Type of storage to configure.
Choose a number from below, or type in your own value.
XX / InternetArchive Items
\ (internetarchive)
Storage> internetarchive
Option access_key_id.
IAS3 Access Key.
Leave blank for anonymous access.
You can find one here: https://archive.org/account/s3.php
Enter a value. Press Enter to leave empty.
access_key_id> XXXX
Option secret_access_key.
IAS3 Secret Key (password).
Leave blank for anonymous access.
Enter a value. Press Enter to leave empty.
secret_access_key> XXXX
Edit advanced config?
y) Yes
n) No (default)
y/n> y
Option endpoint.
IAS3 Endpoint.
Leave blank for default value.
Enter a string value. Press Enter for the default (https://s3.us.archive.org).
endpoint>
Option front_endpoint.
Host of InternetArchive Frontend.
Leave blank for default value.
Enter a string value. Press Enter for the default (https://archive.org).
front_endpoint>
Option disable_checksum.
Don't store MD5 checksum with object metadata.

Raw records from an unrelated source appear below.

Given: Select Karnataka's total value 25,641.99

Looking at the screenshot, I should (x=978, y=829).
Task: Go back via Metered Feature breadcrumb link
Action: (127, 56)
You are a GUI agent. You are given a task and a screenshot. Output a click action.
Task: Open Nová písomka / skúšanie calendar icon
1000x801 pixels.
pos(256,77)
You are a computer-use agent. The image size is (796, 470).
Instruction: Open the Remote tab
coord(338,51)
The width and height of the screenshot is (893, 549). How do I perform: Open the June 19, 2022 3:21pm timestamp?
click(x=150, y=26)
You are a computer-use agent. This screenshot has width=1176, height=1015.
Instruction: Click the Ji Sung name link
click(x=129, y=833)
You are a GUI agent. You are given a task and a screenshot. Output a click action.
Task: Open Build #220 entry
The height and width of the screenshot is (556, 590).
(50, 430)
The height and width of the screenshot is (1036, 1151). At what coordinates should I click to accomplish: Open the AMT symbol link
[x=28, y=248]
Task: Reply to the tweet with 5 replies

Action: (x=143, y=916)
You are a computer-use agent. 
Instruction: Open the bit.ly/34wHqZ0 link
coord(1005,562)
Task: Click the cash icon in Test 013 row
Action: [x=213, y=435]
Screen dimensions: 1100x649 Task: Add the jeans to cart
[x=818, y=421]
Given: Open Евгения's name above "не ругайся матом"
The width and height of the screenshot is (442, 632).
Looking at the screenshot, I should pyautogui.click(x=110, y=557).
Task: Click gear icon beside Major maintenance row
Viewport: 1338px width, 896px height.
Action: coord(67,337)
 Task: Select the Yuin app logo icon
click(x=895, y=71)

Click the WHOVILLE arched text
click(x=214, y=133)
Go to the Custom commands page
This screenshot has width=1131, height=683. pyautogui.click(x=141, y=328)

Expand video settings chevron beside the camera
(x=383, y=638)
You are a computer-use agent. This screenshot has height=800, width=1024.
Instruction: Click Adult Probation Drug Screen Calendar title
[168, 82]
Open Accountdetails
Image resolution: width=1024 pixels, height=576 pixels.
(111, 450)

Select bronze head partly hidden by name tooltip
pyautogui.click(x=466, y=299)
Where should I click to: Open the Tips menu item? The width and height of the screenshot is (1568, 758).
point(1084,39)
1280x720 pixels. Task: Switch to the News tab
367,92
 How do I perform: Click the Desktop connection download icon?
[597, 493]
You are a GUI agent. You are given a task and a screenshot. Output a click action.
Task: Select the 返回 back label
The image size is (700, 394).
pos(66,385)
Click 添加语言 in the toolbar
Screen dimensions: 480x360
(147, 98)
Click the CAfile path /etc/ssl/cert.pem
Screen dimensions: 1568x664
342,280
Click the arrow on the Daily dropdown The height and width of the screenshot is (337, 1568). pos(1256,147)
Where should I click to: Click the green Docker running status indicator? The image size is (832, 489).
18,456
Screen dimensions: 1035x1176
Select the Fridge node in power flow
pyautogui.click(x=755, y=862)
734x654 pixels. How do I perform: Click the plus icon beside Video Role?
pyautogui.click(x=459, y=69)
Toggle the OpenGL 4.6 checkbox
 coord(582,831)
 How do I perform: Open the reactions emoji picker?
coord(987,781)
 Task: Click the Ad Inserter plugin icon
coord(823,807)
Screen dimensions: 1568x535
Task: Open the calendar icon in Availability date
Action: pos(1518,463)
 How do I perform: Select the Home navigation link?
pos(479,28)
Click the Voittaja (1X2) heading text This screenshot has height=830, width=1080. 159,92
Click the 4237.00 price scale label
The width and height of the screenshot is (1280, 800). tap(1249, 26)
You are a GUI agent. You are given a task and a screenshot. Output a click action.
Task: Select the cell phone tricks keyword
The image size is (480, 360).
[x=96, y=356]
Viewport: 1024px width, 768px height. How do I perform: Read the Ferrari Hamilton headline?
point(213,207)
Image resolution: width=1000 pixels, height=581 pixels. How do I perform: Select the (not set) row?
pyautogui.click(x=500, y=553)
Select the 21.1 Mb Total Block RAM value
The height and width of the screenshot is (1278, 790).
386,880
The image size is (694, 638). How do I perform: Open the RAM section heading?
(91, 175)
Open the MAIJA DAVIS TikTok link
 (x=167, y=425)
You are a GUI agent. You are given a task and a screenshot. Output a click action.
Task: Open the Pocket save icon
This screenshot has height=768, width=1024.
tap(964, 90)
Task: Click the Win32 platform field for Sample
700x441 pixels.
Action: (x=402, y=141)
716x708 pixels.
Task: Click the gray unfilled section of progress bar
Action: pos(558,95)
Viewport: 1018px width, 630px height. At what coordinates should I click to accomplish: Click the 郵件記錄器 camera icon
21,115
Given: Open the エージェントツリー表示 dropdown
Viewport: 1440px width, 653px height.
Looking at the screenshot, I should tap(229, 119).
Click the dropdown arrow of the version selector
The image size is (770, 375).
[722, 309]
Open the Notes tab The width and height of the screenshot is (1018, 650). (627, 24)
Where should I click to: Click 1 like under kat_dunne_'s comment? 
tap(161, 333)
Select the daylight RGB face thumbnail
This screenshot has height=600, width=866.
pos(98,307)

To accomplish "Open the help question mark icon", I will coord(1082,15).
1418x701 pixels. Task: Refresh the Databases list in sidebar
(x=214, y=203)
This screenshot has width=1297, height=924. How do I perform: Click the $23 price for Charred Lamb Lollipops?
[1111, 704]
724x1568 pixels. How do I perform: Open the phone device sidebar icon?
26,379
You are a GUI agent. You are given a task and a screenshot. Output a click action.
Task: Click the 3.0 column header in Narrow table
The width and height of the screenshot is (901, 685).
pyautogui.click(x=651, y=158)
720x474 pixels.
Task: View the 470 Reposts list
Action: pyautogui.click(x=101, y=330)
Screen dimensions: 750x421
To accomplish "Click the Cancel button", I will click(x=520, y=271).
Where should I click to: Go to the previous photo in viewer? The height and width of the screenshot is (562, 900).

Normally rclone will calculate the MD5 checksum of the input before
uploading it so it can ask the server to check the object against checksum.
This is great for data integrity checking but can cause long delays for
large files to start uploading.
Enter a boolean value (true or false). Press Enter for the default (true).
disable_checksum> true
Option encoding.
The encoding for the backend.
See the [encoding section in the overview](/overview/#encoding) for more info.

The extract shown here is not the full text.